Auch Andreas Dombret, Vorstand der Deutschen Bundesbank, stellte schon bei der Verabschiedung des Sparkassenpräsidenten Rolf Gerlach in Münster klar, dass er keinen Handlungsbedarf sieht. Die Anforderungen an die Sachkunde von Verwaltungsräten seien hierzulande längst Realität. „Sie sind im Kreditwesengesetz sowie zum Teil in den Sparkassengesetzen verankert; ihre Einhaltung wird von der Bankenaufsicht überprüft."

Fehlende Fachkenntnisse müssten in Fortbildungen erweitert werden (Jasny: „Das reicht nicht."). Zudem seien die fachlichen Anforderungen abgestuft an Institutsgröße, Geschäftsmodell, Komplexität angepasst. Und bei Interessenkonflikten sei lediglich der Einzelfall sorgfältig zu prüfen, um „gegebenenfalls" Maßnahmen zu ergreifen.

INFORMATION


Heuwinkel verteidigt Gehalt des Ex-Sparkassenchefs

Leser der NW hatten sich über das hohe Gehalt des Vorstandschefs der Sparkasse Lemgo empört.

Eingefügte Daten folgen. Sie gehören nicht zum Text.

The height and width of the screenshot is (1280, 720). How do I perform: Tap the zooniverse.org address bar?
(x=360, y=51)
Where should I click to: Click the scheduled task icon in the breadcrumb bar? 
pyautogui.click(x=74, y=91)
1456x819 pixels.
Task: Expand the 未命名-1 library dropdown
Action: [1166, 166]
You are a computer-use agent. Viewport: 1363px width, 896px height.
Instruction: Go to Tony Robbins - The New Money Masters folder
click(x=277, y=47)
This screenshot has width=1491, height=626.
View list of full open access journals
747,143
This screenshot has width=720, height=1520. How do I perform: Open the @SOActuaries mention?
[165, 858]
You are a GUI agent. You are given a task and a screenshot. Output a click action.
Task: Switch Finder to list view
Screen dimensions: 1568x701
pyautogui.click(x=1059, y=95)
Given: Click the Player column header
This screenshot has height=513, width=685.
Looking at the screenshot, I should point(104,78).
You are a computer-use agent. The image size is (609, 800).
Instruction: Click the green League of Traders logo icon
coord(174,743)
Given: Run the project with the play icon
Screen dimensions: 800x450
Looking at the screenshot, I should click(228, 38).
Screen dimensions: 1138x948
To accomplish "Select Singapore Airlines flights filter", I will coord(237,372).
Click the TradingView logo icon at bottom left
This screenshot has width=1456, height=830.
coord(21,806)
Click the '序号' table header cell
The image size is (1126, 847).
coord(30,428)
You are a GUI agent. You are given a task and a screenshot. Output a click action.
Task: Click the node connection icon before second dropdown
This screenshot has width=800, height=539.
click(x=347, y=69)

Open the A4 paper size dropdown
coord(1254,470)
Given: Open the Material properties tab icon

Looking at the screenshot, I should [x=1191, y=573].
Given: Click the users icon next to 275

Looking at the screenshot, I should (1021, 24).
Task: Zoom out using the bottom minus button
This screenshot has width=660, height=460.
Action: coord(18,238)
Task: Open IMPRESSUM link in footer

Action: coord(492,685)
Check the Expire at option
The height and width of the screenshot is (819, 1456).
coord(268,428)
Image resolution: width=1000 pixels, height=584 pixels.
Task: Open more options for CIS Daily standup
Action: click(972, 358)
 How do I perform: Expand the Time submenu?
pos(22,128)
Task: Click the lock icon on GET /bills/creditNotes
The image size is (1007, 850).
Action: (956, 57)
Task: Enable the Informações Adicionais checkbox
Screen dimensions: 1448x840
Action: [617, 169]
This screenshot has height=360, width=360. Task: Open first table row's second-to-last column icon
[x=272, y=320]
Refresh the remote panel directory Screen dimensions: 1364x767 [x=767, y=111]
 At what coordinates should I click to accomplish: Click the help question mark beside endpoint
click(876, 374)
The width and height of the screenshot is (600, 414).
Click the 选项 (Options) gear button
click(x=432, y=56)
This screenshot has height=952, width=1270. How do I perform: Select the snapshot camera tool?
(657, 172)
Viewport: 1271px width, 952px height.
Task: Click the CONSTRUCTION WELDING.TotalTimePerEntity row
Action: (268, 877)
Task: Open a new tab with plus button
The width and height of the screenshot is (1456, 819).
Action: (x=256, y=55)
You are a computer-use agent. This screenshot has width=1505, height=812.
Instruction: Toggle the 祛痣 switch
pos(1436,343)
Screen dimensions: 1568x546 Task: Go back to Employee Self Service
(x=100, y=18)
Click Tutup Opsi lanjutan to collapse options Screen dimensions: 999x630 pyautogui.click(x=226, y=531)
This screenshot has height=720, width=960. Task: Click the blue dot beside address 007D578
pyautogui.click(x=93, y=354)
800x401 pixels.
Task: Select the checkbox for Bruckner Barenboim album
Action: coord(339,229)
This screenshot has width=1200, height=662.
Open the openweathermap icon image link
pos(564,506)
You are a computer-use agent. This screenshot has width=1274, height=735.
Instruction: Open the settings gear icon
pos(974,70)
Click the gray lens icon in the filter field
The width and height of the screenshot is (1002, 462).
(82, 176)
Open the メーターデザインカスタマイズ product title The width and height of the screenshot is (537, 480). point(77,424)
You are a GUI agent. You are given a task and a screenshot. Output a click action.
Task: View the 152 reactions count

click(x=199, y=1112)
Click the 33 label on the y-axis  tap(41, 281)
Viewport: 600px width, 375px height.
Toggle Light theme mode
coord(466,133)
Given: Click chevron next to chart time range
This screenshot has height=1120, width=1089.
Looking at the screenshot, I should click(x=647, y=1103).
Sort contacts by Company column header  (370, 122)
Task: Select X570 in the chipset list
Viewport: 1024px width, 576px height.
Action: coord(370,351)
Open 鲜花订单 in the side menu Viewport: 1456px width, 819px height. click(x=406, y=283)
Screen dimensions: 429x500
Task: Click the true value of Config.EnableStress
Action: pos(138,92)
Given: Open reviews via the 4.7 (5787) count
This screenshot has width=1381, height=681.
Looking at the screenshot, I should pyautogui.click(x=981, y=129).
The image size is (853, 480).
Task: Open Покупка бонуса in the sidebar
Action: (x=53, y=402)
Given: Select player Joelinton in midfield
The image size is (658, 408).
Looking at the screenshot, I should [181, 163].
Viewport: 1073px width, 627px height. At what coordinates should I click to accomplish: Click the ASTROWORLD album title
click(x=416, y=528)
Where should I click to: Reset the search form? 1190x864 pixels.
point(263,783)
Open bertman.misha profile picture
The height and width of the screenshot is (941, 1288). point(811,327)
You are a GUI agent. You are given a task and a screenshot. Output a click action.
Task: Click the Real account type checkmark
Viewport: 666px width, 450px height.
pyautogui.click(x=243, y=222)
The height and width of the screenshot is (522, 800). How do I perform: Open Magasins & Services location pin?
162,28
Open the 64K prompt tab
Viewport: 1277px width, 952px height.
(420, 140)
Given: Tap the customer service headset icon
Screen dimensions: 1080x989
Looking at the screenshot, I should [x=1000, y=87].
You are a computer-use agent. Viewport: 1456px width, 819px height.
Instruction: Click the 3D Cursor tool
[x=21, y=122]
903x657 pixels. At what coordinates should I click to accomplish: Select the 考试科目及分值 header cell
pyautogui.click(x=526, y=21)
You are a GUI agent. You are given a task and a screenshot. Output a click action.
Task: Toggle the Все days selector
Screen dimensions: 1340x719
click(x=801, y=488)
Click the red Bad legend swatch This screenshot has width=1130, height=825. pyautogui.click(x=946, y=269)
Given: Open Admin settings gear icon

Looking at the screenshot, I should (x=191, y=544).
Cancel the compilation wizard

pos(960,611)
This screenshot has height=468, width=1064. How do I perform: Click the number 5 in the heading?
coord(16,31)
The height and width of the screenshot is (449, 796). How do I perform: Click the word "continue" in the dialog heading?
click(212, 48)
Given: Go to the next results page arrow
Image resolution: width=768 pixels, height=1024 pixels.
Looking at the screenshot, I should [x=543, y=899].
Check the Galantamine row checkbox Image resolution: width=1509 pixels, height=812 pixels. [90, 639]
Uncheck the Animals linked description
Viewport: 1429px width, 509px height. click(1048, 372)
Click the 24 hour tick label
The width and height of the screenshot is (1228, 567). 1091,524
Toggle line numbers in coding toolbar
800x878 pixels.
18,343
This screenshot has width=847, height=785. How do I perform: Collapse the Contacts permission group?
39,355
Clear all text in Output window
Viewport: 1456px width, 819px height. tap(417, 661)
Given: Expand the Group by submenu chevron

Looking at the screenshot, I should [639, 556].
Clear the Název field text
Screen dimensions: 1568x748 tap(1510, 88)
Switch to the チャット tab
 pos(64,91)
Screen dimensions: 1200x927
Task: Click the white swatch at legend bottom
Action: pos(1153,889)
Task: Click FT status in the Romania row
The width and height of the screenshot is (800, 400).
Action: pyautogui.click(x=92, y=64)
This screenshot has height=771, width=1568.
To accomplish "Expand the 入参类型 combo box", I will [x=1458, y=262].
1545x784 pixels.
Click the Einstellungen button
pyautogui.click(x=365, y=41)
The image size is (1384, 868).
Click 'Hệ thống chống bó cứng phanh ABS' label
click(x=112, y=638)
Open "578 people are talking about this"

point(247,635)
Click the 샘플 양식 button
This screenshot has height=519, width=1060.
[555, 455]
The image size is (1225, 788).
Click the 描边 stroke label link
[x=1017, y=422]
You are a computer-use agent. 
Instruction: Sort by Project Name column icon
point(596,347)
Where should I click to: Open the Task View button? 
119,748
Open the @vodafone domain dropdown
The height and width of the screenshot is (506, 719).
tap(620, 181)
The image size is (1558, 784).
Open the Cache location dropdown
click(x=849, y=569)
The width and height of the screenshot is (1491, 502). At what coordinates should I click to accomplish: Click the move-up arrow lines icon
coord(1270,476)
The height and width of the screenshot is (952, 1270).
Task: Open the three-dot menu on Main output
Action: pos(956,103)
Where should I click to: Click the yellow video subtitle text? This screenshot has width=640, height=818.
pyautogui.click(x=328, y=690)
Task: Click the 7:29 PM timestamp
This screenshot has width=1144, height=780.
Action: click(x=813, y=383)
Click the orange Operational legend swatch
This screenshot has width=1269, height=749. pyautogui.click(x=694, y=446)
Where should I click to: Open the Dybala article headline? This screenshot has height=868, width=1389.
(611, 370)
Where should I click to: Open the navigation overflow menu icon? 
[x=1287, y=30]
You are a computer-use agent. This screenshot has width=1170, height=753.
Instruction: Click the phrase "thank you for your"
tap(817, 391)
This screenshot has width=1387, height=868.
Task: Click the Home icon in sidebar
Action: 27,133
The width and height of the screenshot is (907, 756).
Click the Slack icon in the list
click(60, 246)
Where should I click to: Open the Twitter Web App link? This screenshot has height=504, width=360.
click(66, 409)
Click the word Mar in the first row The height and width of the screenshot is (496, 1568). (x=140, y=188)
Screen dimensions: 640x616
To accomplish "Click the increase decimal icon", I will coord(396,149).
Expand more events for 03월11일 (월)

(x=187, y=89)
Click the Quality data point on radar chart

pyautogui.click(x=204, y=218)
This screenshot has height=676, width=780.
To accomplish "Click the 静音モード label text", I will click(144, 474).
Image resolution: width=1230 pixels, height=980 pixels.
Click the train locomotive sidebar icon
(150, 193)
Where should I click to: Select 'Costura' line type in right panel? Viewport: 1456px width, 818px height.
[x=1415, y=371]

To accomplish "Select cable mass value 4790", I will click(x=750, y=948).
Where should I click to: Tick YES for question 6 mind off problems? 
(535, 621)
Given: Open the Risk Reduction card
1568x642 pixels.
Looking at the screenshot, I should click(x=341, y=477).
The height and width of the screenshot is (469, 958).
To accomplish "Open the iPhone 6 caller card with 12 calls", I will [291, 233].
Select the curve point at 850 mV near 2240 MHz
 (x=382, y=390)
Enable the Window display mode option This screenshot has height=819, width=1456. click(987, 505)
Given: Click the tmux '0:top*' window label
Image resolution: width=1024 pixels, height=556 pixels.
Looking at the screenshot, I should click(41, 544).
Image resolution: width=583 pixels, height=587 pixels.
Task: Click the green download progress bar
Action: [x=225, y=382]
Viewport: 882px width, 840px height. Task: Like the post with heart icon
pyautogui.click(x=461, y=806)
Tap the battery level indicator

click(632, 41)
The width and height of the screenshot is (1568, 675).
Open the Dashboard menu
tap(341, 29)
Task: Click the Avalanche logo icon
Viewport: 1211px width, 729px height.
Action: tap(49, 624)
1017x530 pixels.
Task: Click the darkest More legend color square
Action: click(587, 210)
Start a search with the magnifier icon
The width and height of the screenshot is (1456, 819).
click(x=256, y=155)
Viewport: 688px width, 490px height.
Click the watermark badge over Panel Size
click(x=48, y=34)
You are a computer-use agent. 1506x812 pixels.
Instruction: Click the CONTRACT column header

Dessen Gehalt war 2015 um 19.000 Euro auf 486.000 Euro angehoben worden.

Zwei Jahre zuvor, 2013 und 2014, hatte der Sparkassenchef Horst Selbach laut Bundesanzeiger sogar jeweils eine Leistungszulage von 47.000 Euro und 49.000 Euro pro Jahr kassiert, womit seine Gesamtvergütung auf 452.000 Euro (2013) und dann 467.000 Euro (2014) gestiegen war.

Ex-Landrat Friedel Heuwinkel, der dem Kontrollgremium angehörte, führt das Gehaltsplus, gegen das niemand im Verwaltungsrat gestimmt habe, auf die erfolgreiche Fusion mit der verlustreichen Sparkasse Bad Salzuflen zurück – die war allerdings schon 2002.

Heuwinkel erklärte, er finde es richtig, dass Vorstände, die persönliche Verantwortung tragen, „gutes Geld verdienen". Allerdings könnte der Vorstand nach seiner Ansicht kleiner sein.